Widening Leela Zero's search (nb: contains many images)

xela · #1

Starting a new thread so as not to completely hijack the other conversation...

The challenge is to broaden Leela Zero's search to evaluate not just the best move, but also the near misses and plausible alternatives. A broader search will slightly weaken the playing strength but might make it easier to use as an analysis tool. Of course you can get those evaluations by clicking around in the interface (that was the point of the other conversation), but it could be easier.

My suggestion was to give ten visits (or 20, or 100) to every legal move before starting the usual Monte Carlo tree search. (An alternative approach has been tried, focussing on the top four moves: see Uberdude's post here.) It's not too hard to change the LZ code to do that: it takes about 30 extra lines. My implementation is here: experimental software, use at own risk!

So first of all, it's quite pretty to watch in action! In Lizzie, I've changed the "min playout ratio for stats" parameter from 0.1 to 0.01. Here's a 20-second animation of the first 6,000 or so playouts.

(Apologies for the small image size. I'm waiting for advice on how to post a better picture here.)

So trying out on some real positions, the results aren't all that dramatic. Often it will explore two or three other moves that would otherwise have been ignored -- but when you let it run a bit longer, the "extra" moves disappear, and you end up with the same answers you would have got anyway. I guess this shows that LZ's method of filtering out suboptimal moves is actually doing a pretty good job! So far I've got the most interesting results by watching Lizzie in real time and pausing just as the dust clears, so to speak (i.e. when the animation above changes from hundreds of candidates to just a handful). And slightly older networks seem to be more "open minded" than the newer, stronger ones.
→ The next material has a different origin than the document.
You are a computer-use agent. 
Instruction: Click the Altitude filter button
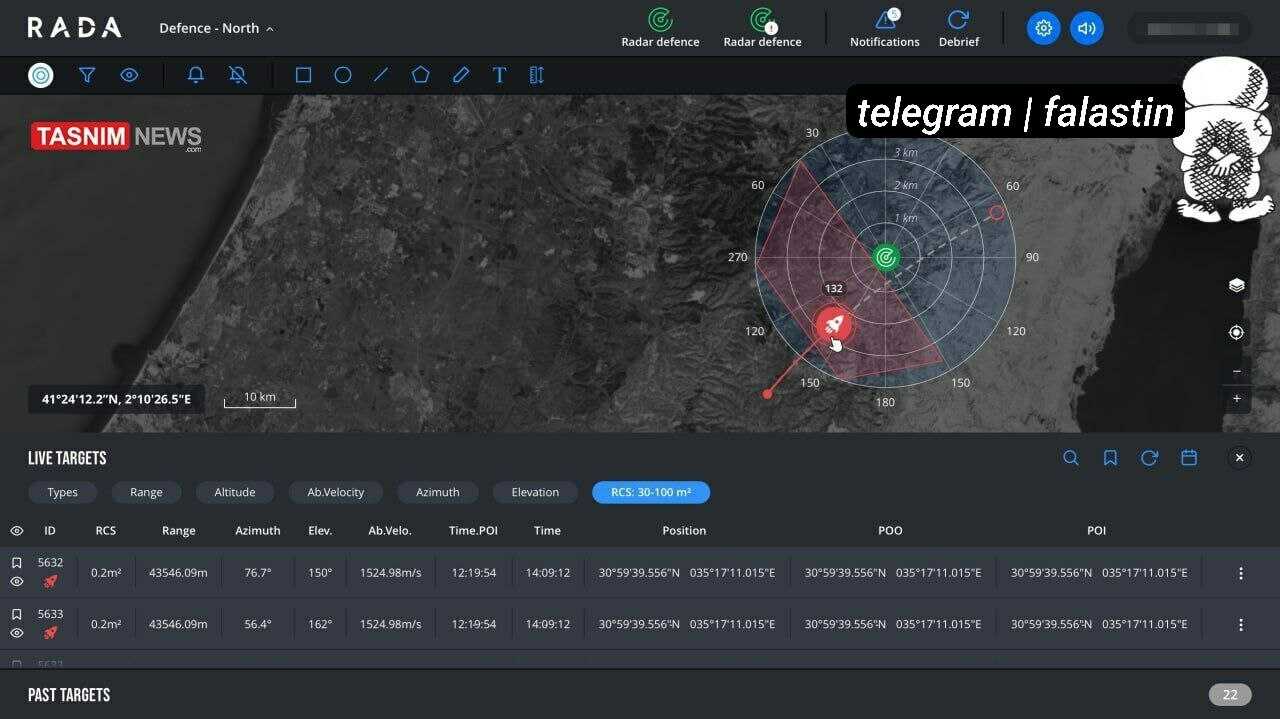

Some examples on a position I've been spending a bit of time with lately:

Click Here To Show Diagram Code: [go]$$c 501 opening problems, problem 1: Black to play $$ --------------------------------------- $$ | . . . . . . . . . . . . . . . . . . . | $$ | . . . . . . . . . . . . . . . . . . . | $$ | . . . . e . O . . X . . . . . . . . . | $$ | . . . O . . . . . , . . . . X , X . . | $$ | . . O . . . . . . . . . . . . . . . . | $$ | . . . . . . . . . . . . . . . . . . . | $$ | . . . . . . . . . . . . . . . . . . . | $$ | . . . . . . . . . . . . . . . . . . . | $$ | . . . . . . . . . . . . . . . . . . . | $$ | . . . O . . . . . , . . . . . b a . . | $$ | . . . . . . . . . . . . . . . d c . . | $$ | . . . . . . . . . . . . . . . . . . . | $$ | . . . . . . . . . . . . . . . . . . . | $$ | . . . X . . . . . . . . . . . . . . . | $$ | . . . . . . . . . . . . . . . . . . . | $$ | . . . , . . . . . , . . . . . , O . . | $$ | . . X . . . . . X . . f . O . . . . . | $$ | . . . . . . . . . . . . . . . . . . . | $$ | . . . . . . . . . . . . . . . . . . . | $$ ---------------------------------------[/go]
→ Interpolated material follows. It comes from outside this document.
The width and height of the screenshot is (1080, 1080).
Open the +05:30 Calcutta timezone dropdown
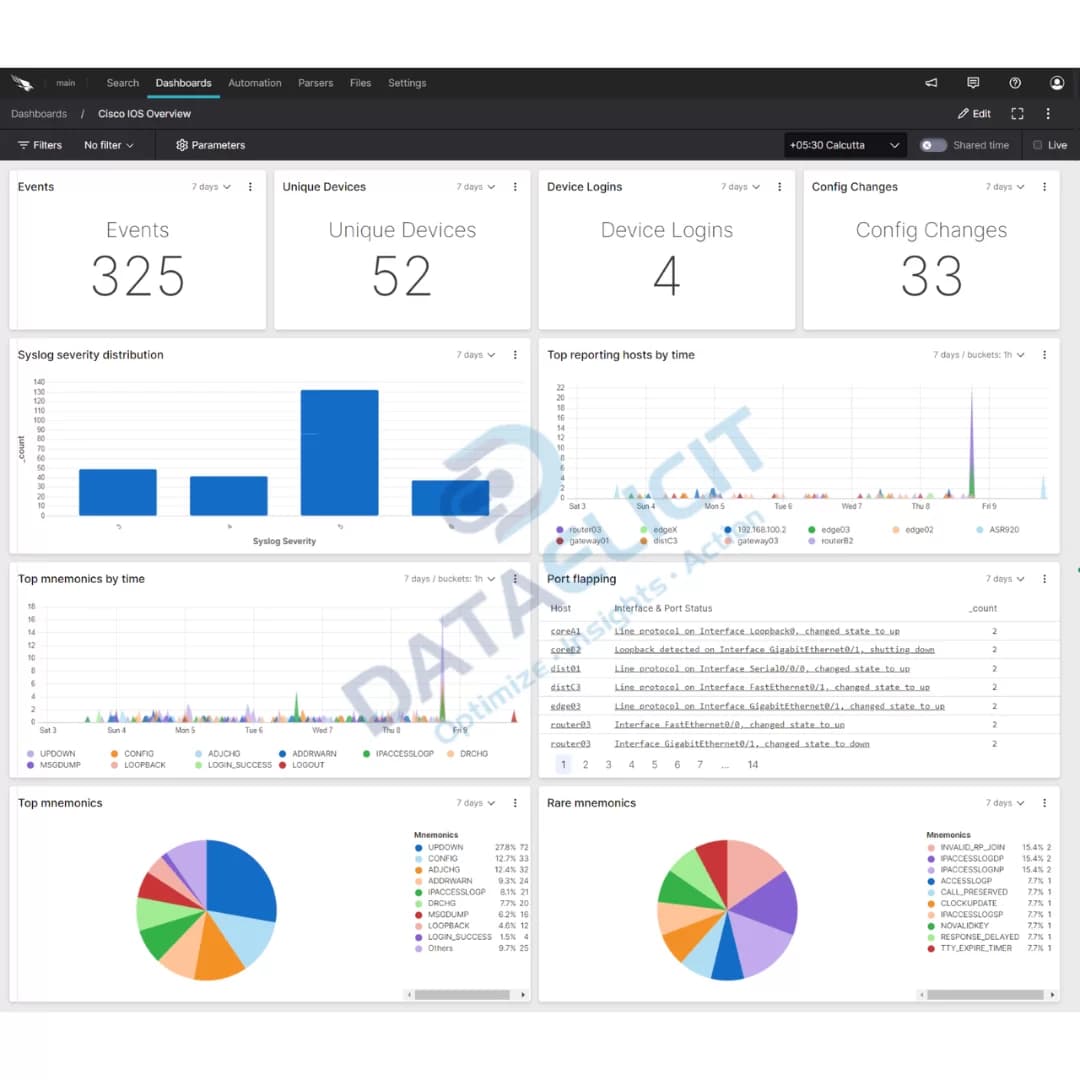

Last time I looked at this, most engines would pick two or three of 'a' through 'f' for analysis and would ignore everything else. With my new "LZ-minvisits", do we get any more variety?

GX-47 unmodified explores a, b, c and e
GX-47 + 10 visits for all moves explores all of a-f and one other option
LZ-242 explores 7 different options
LZ-242 + 10 explores 9 different options after 5,000 playouts. Using +30 visits instead of +10 actually narrows the results slightly (one option disappears)
LZ-157 unmodified is already exploring 13 different moves!
LZ-157 + 10 looks at 22 moves (and again drops a few options given more playouts)

More screen shots from Lizzie:

Hmm, limited to three images per post by the looks of it. More to come soon.

xela · #2

LZ-242 in action with the extra visits: note that 30 visits gives "worse" results than 10.

xela · #3

And LZ-157 with the extra visits. Here I've stayed with 10 visits, and shown how some of the options disappear between 5k and 30k playouts.

jann · #4

xela wrote:

My suggestion was to give ten visits (or 20, or 100) to every legal move before starting the usual Monte Carlo tree search.
...
Often it will explore two or three other moves that would otherwise have been ignored -- but when you let it run a bit longer, the "extra" moves disappear, and you end up with the same answers you would have got anyway. I guess this shows that LZ's method of filtering out suboptimal moves is actually doing a pretty good job!

This may also be a sign of a potential problem with your approach. LZ relies strongly on its policy to direct further search, even when (from a human viewpoint) it has sufficient and much more reliable (since original policy = single net lookup) data about the value of a certain move (from the move's first visits).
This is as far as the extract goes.